Updated from 12:14 p.m. EDT
The all-cash bid from Bristol-Myers, a 17% shareholder in ImClone, represents a 29% premium over ImClone's closing price Wednesday. It's important to remember, however, that activist investor Carl Icahn, who serves as chairman of ImClone's board, has a history of fighting for a premium price with his investments.

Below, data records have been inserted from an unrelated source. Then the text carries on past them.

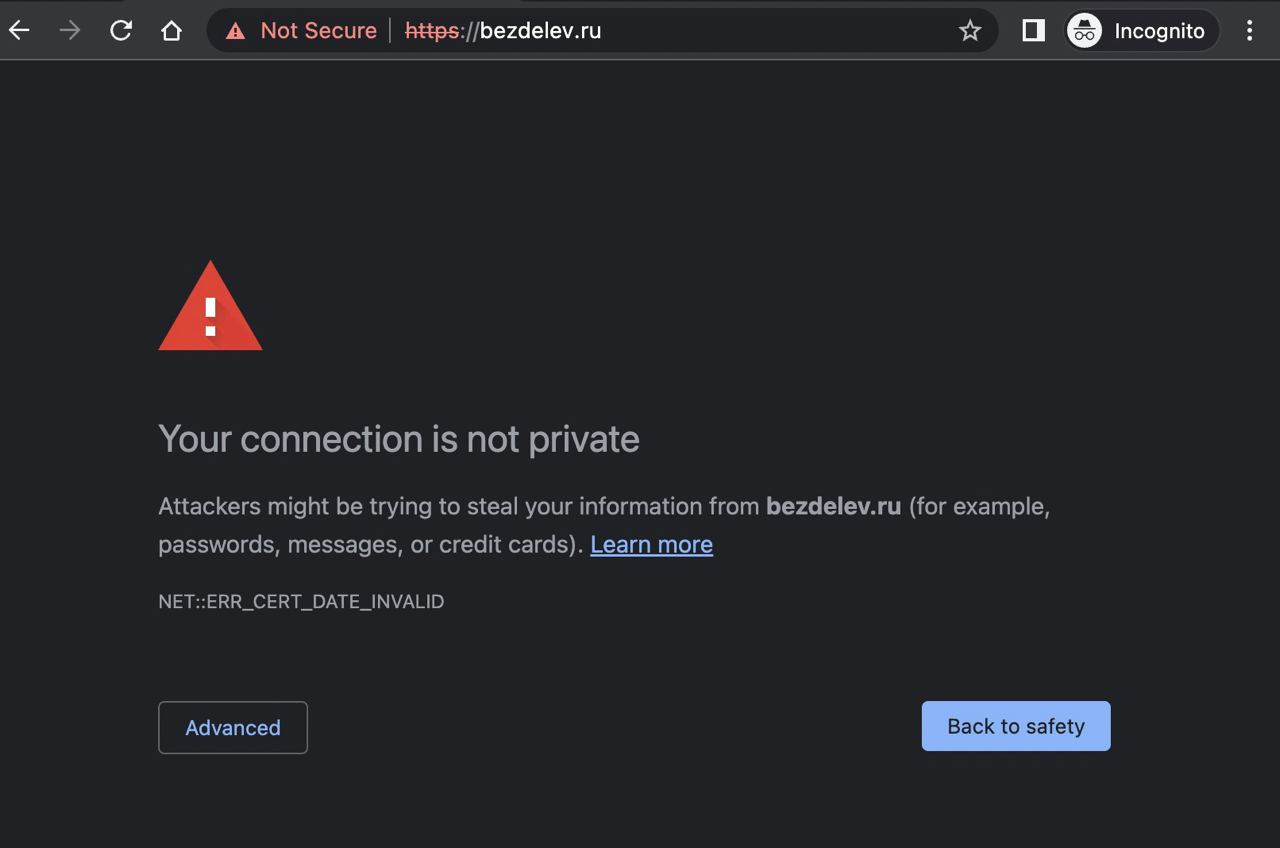Click the browser back arrow

[20, 31]
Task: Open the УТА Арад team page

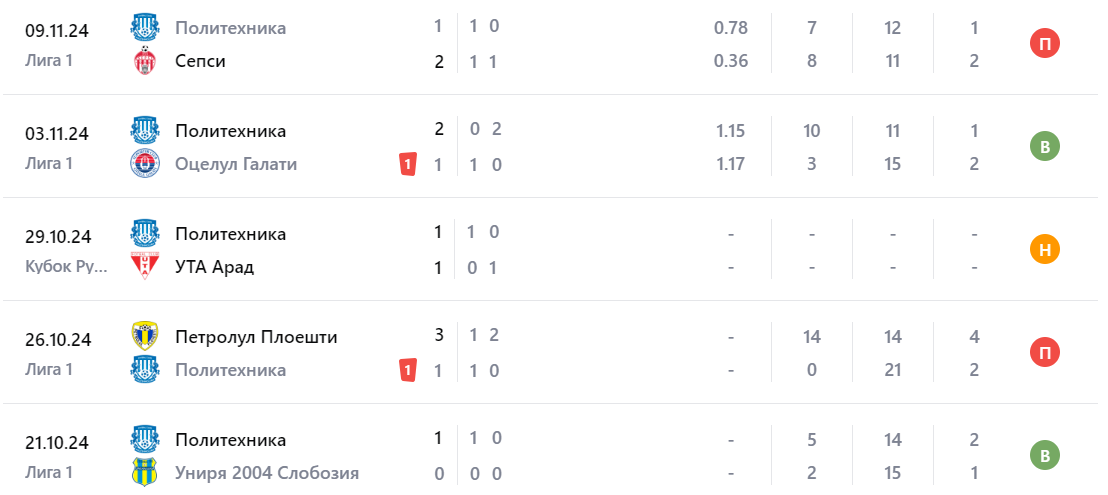Action: click(214, 268)
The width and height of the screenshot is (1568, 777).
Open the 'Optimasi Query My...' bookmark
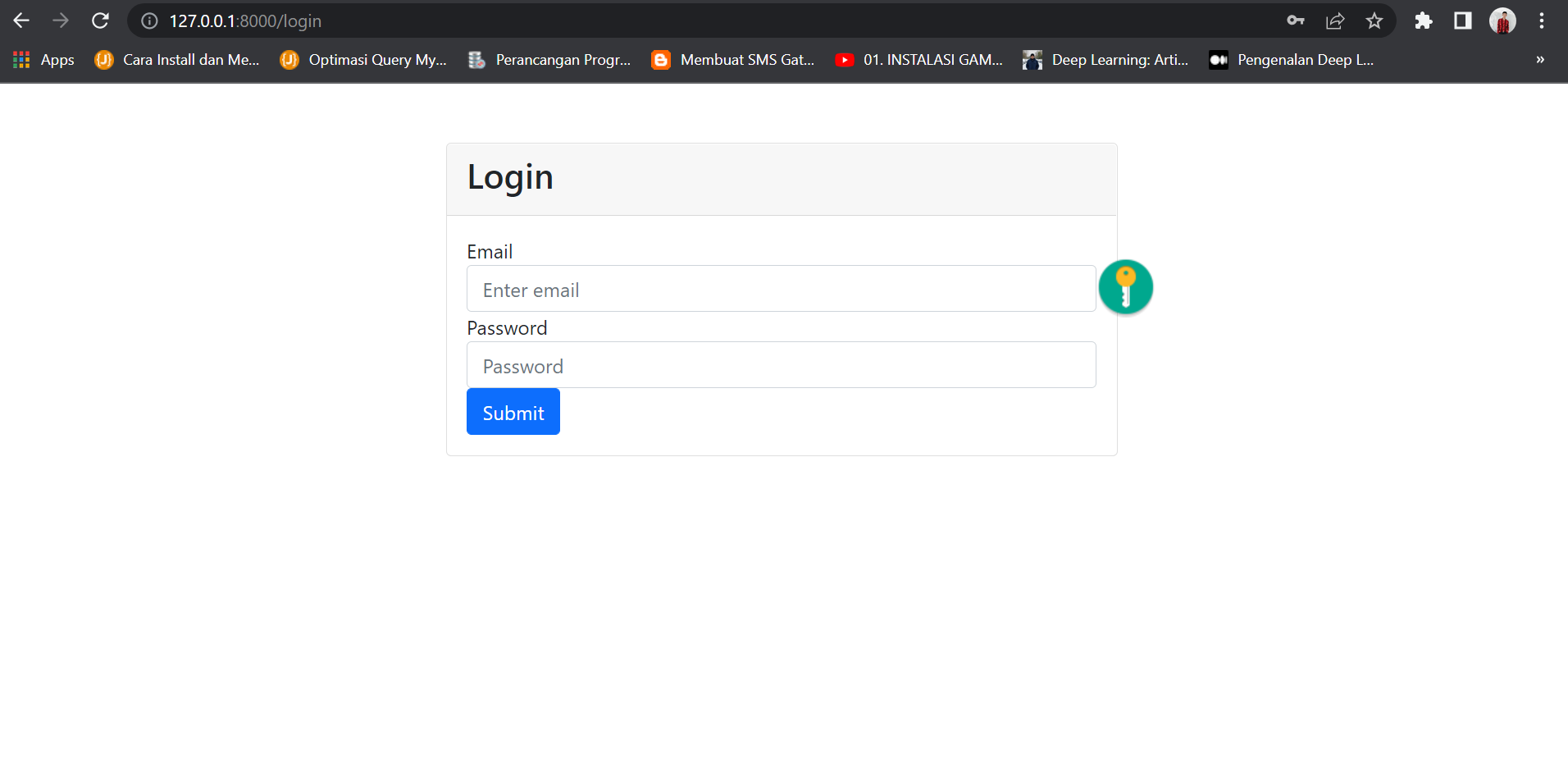click(x=363, y=60)
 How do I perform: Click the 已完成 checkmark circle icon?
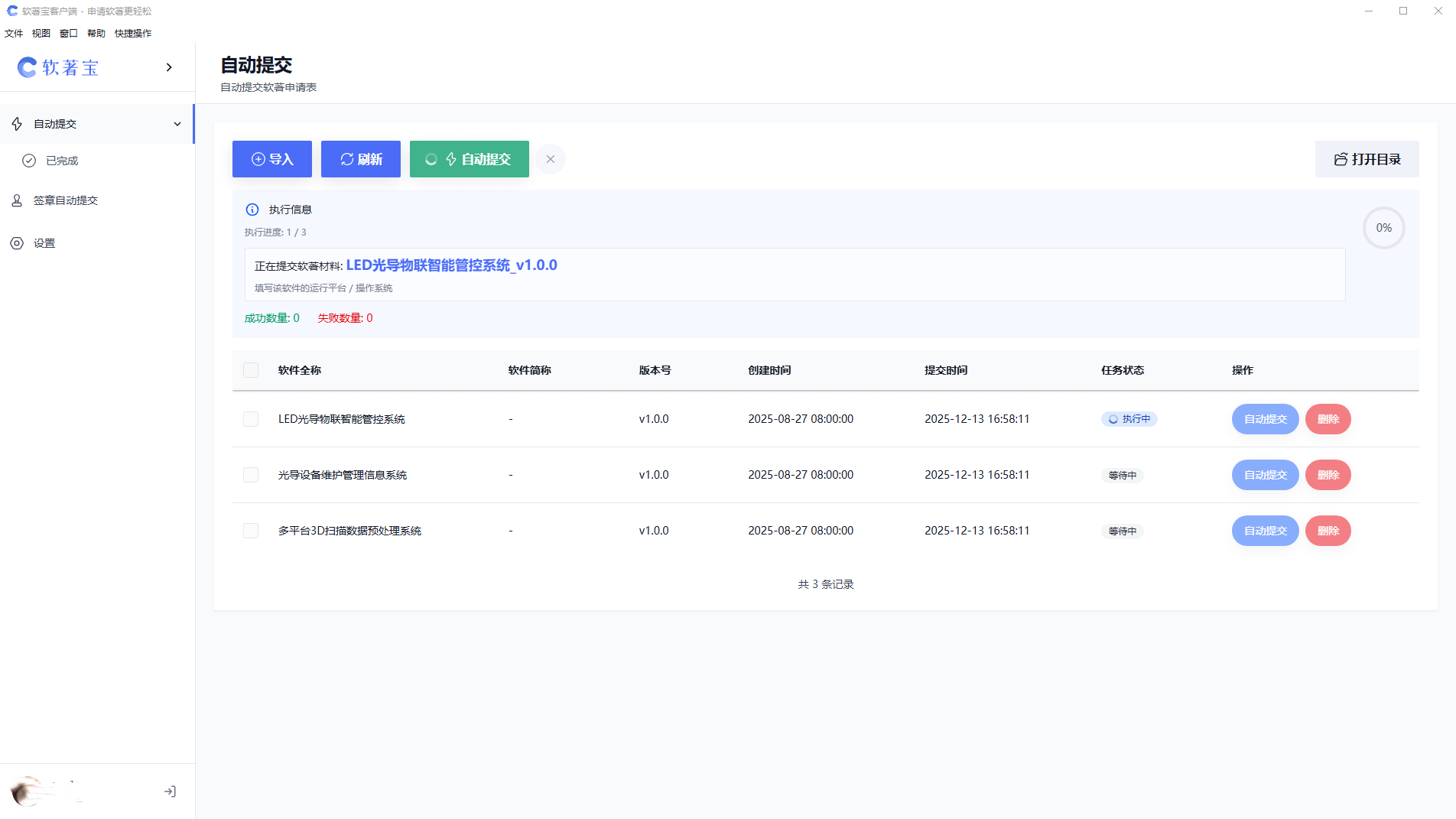pos(29,161)
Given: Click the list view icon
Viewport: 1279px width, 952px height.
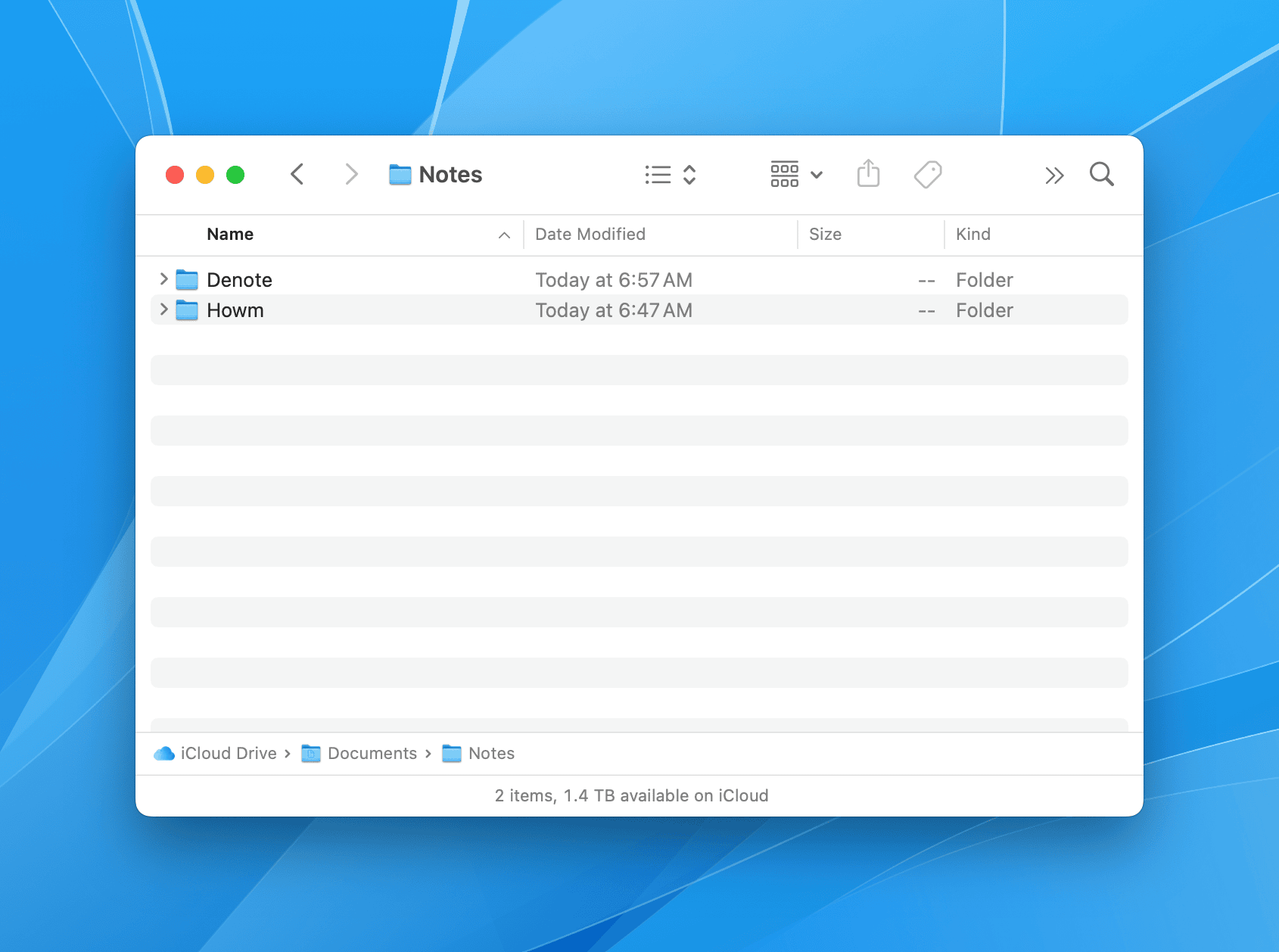Looking at the screenshot, I should pos(658,175).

Icahn reportedly snubbed offers for ImClone in the $50/share range in the summer of 2006, amid rumors that he would take no less than $70 a share. That was prior to ImClone's promising Erbitux data in non-small cell lung cancer, and now ImClone has five midstage prospects in its pipeline.Icahn -- who had been a shareholder and board member at MedImmune -- helped jimmy the sale of that biotech company to AstraZeneca (AZN - Get Report) for more than $15 billion, and a per-share price that represented a 53% premium to the closing price of MedImmune's shares the day prior. Bristol's bid for ImClone also represents a 39% premium to ImClone's 30-day average price. "My first reaction was that it would be about 10% higher, or a 50% premium from their 30-day average," said Carol Werther, biotech analyst for Summer Street research who recently upgraded ImClone stock to buy. The 50% premium would be roughly $67 a share. But it's difficult to peg value of ImClone's midstage pipeline, she says. The low price being the $60 bid, Werther says, the high price might be $75. Narrowing that down a bit more, Stanford Group Co. analyst Han Li says a potential acquisition price might be $65 to $70 a share based on recent biotech M&A premiums.